Odd. I have never known a different plural for “roof” in my 60+ years and my 47 year old collegiate dictionary provides “roofs” (final phoneme [s/), as the plural.
It does give an alternative final phoneme /z/, but only as an alternative. You might be seeing a change in your local dialect without seeing a shift in the overall language.

No response from Mr. Seldon? Apparently he lacks access to any linguistics textbook. Wikipedia/Wiktionary to the rescue! Scroll down to Declension and Click on show.

Does this help?

I have, too, but only from people trying to affect certain Southern dialects, i.e. they are not native dialect speakers. I’m not entirely convinced that it is used in the singular with any regularity, and there seems to be a bit of a controversy over whether it is or not.

This pretty much jibes with my experience.

I think it’s “English, shit outta luck” because of all the irregularities for a ESL student.

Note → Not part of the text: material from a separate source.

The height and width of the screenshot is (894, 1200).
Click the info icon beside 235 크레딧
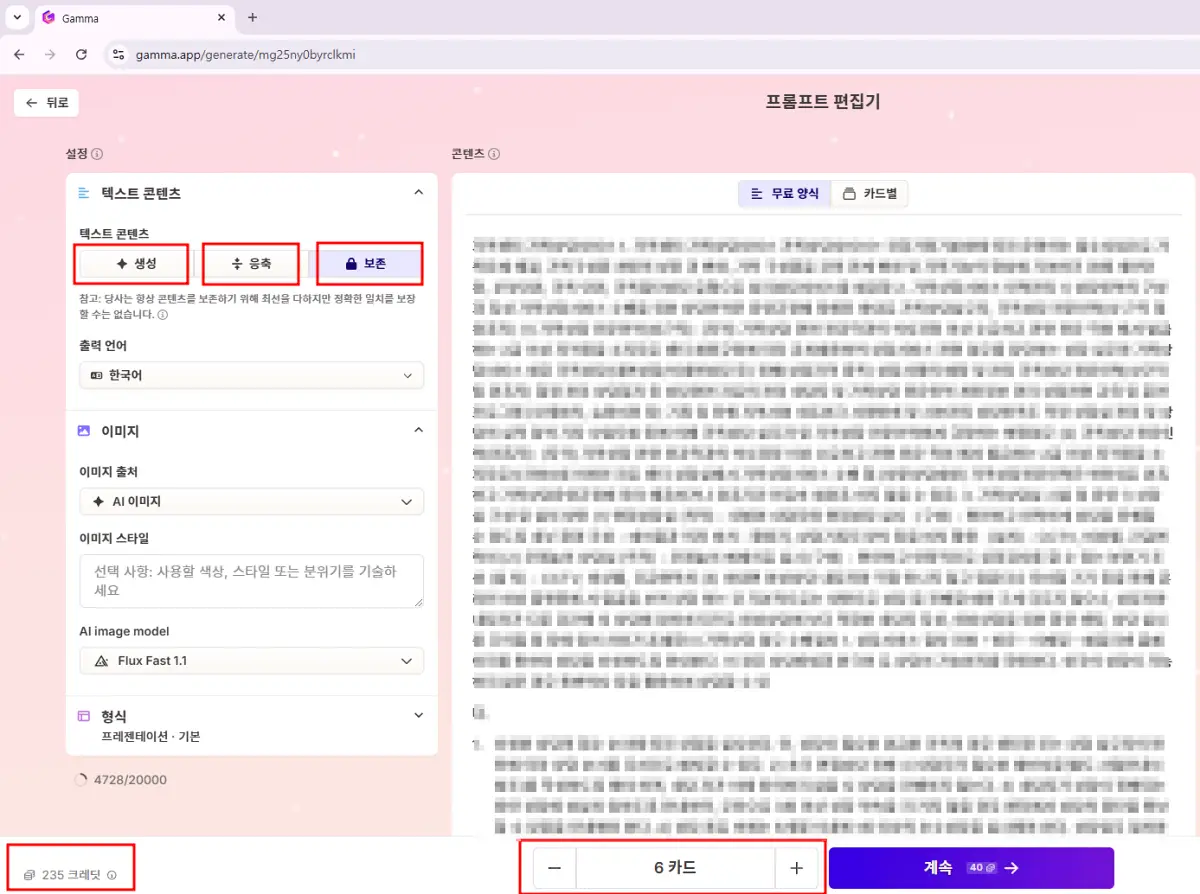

My advice would be to give it a rest. This is GQ, not Ego Battle Central.

Besides, Hari Seldon didn’t “post as fact” anything “from his imagination.” He expressed doubt about a claim you made, and also, in giving the reason for his doubt, related the (true, not from his imagination) fact that s plurals are rare in Germanic languages. You provided a fuller form of your citation, showing that Seldon’s doubts were misplaced in this case.

End of story. Apologies, indeed any responses at all from Seldon, are uncalled for and irrelevant.

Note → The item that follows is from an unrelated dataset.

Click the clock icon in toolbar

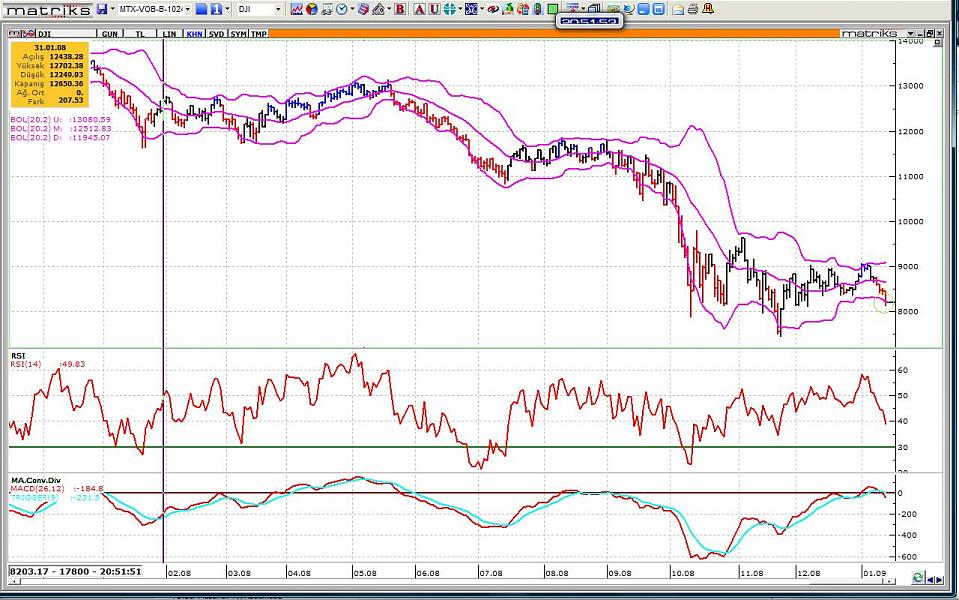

I agree with your overarching point. I just felt like the OP and his student needed a conceptual way to get “there” from “here”. The expectation that human language should work logically seems to come naturally to people … the realization that maximally-efficient, wetware-based human language depends upon the presence of irregular forms is not particularly intuitive, IMHO.

Agreed. What Bodmer really does is demonstrate that many different human languages, by diverging from perfect logical precision in their contructions, present difficulties of one kind or another to the learner. I only recommended Loom of Language as a counter to the conceit that “my language makes so much sense, while English is just a chaotic mess”.

From what I know of children’s linguistic acquisition, it should be the reverse. Kids regularize everything and only learn their irregular forms later. I can’t count the number of times kids have said “He hitted me” and “We goed outside.”

Google " ‘frequency boosting’ linguistics". The first three (.pdf) results are pretty on-point.

Actually, in my experience (with my two kids), first they learn many of the irregular forms one by one (because they are common words that are learned first), then they grasp the concept of “rules” and apply them to everything, applicable or not, then they learn the exceptions. So a toddler says “I got,” then “I getted,” then back to “I got” as his language skills develop.

Similarly, they get the orientation of their letters right when they first learn them, then start randomly mirroring some of them for a while when they’re working on combining them and interpreting them (instead of just identifying them), then get them all straight again in a year or two.